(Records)
####

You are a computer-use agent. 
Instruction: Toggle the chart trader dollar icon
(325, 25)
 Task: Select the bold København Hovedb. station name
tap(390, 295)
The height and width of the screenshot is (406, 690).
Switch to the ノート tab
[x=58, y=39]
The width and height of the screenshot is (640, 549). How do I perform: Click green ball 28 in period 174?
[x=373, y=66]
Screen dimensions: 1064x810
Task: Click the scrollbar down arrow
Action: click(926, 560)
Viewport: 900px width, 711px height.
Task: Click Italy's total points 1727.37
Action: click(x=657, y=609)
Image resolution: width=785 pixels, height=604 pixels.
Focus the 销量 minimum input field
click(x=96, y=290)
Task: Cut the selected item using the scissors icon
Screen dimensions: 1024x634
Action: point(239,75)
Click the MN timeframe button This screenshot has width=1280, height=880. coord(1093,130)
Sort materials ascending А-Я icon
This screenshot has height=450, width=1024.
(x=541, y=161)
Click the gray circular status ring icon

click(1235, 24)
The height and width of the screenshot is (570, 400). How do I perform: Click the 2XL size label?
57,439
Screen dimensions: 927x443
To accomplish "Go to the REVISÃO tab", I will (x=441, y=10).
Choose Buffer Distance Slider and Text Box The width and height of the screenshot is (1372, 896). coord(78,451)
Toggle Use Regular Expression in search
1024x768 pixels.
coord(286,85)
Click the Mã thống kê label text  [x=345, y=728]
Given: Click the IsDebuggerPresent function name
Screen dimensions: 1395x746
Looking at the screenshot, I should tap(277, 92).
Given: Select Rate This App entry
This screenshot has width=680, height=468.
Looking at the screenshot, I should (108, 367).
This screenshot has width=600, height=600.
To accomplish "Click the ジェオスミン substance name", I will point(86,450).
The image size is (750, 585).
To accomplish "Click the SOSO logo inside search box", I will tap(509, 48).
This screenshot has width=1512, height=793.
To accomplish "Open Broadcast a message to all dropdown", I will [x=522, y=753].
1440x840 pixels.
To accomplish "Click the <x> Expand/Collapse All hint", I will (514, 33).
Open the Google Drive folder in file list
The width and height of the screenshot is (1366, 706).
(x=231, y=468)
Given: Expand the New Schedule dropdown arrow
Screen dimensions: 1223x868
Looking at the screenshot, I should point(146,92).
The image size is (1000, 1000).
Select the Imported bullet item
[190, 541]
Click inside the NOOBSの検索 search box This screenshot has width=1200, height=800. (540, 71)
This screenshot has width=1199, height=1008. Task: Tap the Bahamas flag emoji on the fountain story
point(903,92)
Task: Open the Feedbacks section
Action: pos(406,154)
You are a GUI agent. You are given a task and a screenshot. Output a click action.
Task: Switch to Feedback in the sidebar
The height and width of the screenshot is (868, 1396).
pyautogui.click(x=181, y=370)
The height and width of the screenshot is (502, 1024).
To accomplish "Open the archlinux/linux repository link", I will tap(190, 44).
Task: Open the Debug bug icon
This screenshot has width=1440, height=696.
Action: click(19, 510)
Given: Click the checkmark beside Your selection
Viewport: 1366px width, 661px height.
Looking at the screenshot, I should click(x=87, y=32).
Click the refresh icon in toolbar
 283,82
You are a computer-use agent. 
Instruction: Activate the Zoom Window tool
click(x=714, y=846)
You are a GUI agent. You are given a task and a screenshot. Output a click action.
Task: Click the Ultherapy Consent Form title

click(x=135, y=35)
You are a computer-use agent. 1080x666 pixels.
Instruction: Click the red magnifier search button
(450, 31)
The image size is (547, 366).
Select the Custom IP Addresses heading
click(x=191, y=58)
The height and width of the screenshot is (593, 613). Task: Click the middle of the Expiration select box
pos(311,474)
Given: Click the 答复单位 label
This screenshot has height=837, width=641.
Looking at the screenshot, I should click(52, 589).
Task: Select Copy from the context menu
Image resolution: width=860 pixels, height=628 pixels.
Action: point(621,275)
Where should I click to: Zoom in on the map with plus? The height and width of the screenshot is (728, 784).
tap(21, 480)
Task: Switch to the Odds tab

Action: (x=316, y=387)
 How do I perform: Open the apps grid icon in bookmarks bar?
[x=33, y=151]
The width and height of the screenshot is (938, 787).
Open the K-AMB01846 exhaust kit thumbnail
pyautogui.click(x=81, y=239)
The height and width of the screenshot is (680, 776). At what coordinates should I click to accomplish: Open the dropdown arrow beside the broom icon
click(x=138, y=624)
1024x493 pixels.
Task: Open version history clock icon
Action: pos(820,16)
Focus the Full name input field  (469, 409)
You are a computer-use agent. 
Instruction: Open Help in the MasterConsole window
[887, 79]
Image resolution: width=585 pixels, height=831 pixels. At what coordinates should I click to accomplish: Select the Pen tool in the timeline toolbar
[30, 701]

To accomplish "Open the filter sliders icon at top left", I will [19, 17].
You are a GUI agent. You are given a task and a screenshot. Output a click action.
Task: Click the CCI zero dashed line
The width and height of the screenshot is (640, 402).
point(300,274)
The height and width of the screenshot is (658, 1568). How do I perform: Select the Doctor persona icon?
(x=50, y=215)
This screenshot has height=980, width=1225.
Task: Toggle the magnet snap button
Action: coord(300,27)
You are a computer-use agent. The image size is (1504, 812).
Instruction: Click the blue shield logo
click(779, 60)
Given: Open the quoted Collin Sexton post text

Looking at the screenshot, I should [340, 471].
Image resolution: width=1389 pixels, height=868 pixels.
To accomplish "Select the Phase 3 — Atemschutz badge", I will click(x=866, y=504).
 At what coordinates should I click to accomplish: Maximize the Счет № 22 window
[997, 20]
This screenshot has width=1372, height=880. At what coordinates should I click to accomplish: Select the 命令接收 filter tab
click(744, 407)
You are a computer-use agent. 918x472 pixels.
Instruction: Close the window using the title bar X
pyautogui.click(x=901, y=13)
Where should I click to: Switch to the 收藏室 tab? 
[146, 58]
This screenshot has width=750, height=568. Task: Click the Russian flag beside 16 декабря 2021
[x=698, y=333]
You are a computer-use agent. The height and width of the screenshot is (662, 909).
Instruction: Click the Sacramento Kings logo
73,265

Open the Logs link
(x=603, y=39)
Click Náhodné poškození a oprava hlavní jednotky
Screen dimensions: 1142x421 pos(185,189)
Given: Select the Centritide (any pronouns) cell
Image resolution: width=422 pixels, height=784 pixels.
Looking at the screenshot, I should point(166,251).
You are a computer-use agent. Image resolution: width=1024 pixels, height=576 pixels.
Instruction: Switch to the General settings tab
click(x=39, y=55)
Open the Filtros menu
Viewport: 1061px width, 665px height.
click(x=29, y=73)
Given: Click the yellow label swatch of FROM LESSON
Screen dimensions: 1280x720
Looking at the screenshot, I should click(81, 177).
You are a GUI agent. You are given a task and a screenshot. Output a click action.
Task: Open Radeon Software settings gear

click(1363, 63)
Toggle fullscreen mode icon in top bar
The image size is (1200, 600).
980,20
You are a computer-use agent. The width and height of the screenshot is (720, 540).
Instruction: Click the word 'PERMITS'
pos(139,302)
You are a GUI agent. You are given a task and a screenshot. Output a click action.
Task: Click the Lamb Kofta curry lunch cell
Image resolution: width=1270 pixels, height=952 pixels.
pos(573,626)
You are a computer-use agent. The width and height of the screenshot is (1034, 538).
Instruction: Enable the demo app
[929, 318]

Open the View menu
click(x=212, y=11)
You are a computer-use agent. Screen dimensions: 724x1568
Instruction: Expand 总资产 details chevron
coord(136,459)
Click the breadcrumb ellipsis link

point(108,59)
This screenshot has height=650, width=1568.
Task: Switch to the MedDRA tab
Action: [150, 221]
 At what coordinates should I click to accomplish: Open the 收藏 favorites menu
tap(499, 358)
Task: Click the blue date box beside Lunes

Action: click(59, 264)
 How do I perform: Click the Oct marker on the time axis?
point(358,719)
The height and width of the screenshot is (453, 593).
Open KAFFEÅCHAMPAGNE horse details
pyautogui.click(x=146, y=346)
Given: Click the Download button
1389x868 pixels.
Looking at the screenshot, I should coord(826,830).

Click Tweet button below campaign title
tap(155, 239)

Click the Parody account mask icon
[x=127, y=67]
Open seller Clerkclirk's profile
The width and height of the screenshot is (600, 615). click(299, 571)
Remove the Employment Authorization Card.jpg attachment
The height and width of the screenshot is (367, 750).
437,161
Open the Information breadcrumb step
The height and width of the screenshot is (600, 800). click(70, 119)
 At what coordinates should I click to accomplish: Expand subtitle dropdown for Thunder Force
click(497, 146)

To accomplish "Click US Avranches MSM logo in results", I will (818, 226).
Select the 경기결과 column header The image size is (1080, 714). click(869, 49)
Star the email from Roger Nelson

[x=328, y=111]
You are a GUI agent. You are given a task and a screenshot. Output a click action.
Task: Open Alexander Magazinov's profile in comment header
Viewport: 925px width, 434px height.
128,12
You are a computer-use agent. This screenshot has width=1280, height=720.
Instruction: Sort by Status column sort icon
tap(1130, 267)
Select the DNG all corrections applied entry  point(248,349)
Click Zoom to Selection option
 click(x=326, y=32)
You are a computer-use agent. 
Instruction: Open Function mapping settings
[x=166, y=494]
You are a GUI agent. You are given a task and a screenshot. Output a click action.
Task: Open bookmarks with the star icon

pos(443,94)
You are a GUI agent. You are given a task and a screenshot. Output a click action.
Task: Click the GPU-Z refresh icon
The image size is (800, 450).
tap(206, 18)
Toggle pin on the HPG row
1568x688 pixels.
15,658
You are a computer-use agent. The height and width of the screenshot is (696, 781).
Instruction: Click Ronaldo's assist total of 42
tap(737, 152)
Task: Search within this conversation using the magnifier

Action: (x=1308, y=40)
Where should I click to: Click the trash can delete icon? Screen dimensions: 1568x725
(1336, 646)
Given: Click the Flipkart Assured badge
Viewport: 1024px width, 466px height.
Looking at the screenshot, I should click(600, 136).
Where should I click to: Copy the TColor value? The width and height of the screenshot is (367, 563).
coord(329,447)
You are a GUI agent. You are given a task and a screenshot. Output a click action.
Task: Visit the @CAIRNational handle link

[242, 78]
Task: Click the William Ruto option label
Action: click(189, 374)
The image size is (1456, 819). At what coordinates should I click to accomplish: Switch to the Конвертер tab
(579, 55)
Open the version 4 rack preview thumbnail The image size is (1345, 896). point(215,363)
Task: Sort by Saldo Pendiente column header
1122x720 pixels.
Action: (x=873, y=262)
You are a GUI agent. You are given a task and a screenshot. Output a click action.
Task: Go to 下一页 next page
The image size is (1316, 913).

####

◆ Instructions for the task ◆
Copy the lines from the one containing "Screen dimensions: 927x443" up to and including the one containing "(x=231, y=468)", unchanged.

◆ Exercise output ◆
Screen dimensions: 927x443
To accomplish "Go to the REVISÃO tab", I will (x=441, y=10).
Choose Buffer Distance Slider and Text Box The width and height of the screenshot is (1372, 896). coord(78,451)
Toggle Use Regular Expression in search
1024x768 pixels.
coord(286,85)
Click the Mã thống kê label text  [x=345, y=728]
Given: Click the IsDebuggerPresent function name
Screen dimensions: 1395x746
Looking at the screenshot, I should tap(277, 92).
Given: Select Rate This App entry
This screenshot has width=680, height=468.
Looking at the screenshot, I should (108, 367).
This screenshot has width=600, height=600.
To accomplish "Click the ジェオスミン substance name", I will point(86,450).
The image size is (750, 585).
To accomplish "Click the SOSO logo inside search box", I will tap(509, 48).
This screenshot has width=1512, height=793.
To accomplish "Open Broadcast a message to all dropdown", I will [x=522, y=753].
1440x840 pixels.
To accomplish "Click the <x> Expand/Collapse All hint", I will (514, 33).
Open the Google Drive folder in file list
The width and height of the screenshot is (1366, 706).
(x=231, y=468)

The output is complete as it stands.